これは、いわゆる「ワクチンハラスメント(ワクハラ)」です。もちろん、法律上の定義などが存在しない造語なのですが、このワクハラが、パワハラにつながるリスクがあります。「Aさんがコロナになったら仕事に支障が出る」「Aさんがお客さんにコロナをうつしたらどうするのか」といった声が寄せられ、会社が誤った対応をとるケースもありうるのです。
また、ワクハラが横行してしまう理由には、「ワクチンを打ったからもう大丈夫」という誤った認識を持っている人も少なからず存在します。それはワクチンを打ちさえすれば自分がコロナに感染することも他人に感染させることもなくなるという勘違いから来ています。

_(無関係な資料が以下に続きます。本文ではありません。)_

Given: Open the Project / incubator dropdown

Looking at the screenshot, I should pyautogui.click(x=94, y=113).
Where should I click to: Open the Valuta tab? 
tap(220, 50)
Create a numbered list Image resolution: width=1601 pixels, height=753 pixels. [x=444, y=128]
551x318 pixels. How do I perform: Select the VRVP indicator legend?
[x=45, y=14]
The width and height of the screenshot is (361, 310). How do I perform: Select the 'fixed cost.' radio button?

ワクチンを打つことで発症や重症化を予防する効果は期待できますが、ワクチン接種が完了した後、その効果で発症はしなくても、ウイルスを持っていて、他人に感染させてしまう可能性は否定できません。
「強制にならないように、そうとう気を遣って推奨しています」
筆者にこう話してくれたのは、実際に職域接種を行っている企業の人事部の方です。社長からのトップダウンで職域接種を決めたため、何となく「接種率100%」を目指すことになったそうです。

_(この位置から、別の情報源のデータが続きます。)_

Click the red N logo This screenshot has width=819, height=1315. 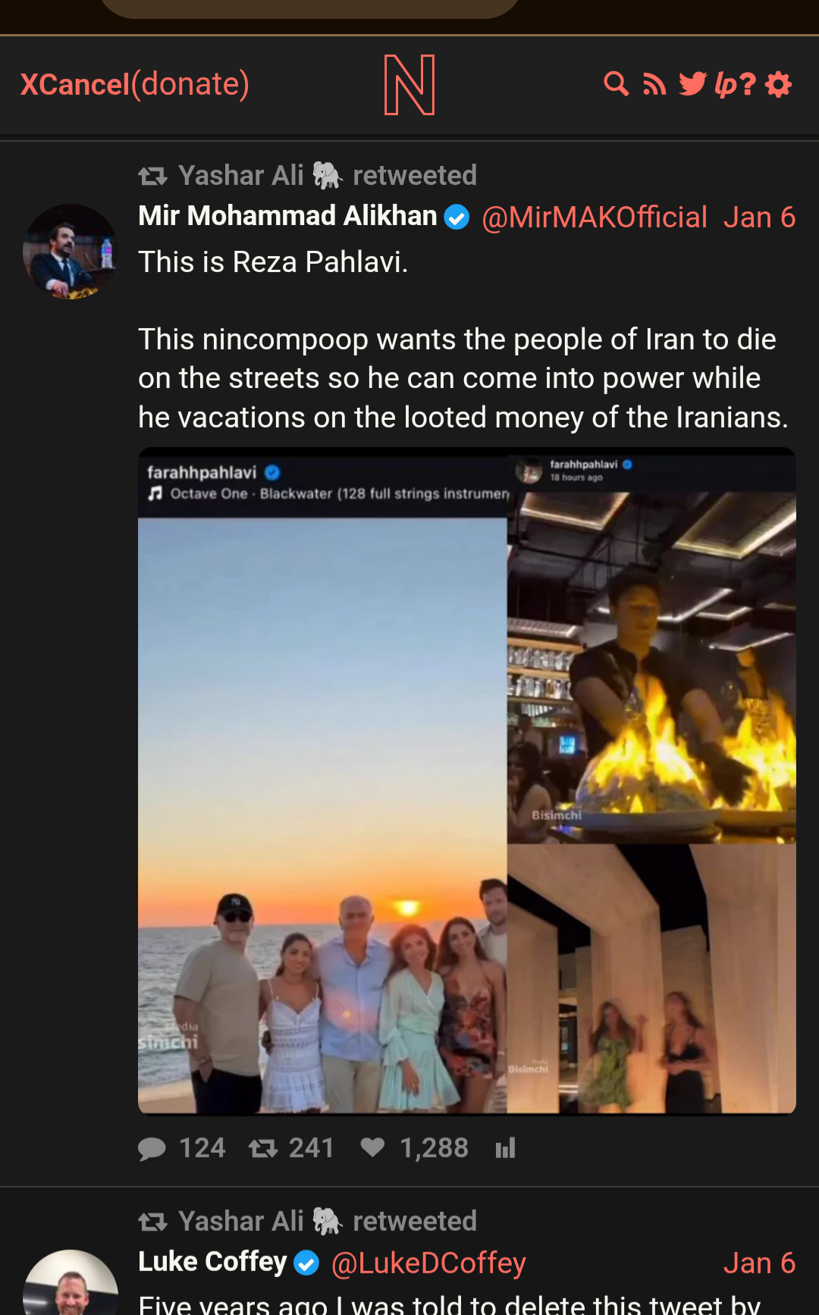(x=410, y=85)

ただ、すべての社員が積極的にワクチンを打ちたいわけではなく、接種は思うように進んでいないとのこと。人事部としては社長の掲げる「接種率100%」は接種の強制になりかねないため、社員には発表できません。そこで日々接種率を発表し、自主的に摂取を申し出てもらおうとしてはいるものの、すんなり100%接種とはならず、頭を抱えているそうです。
Aさんのケースでは退職勧奨の根拠がない
では、Aさんが受けたような退職勧奨は認められるのでしょうか。
そもそも退職勧奨はあくまでも社員の意思確認を前提とした「勧奨」なので、すぐさま違法になるといったことはありません。
ですが、強制するような言い方をしたり、何度も頻繁に行うなど退職に追い込んだりするようなやり方はパワハラであり、認められません。Aさんのケースでは「退職を勧奨する」こと自体に根拠がないので、パワハラととらえられる可能性は高いといえます。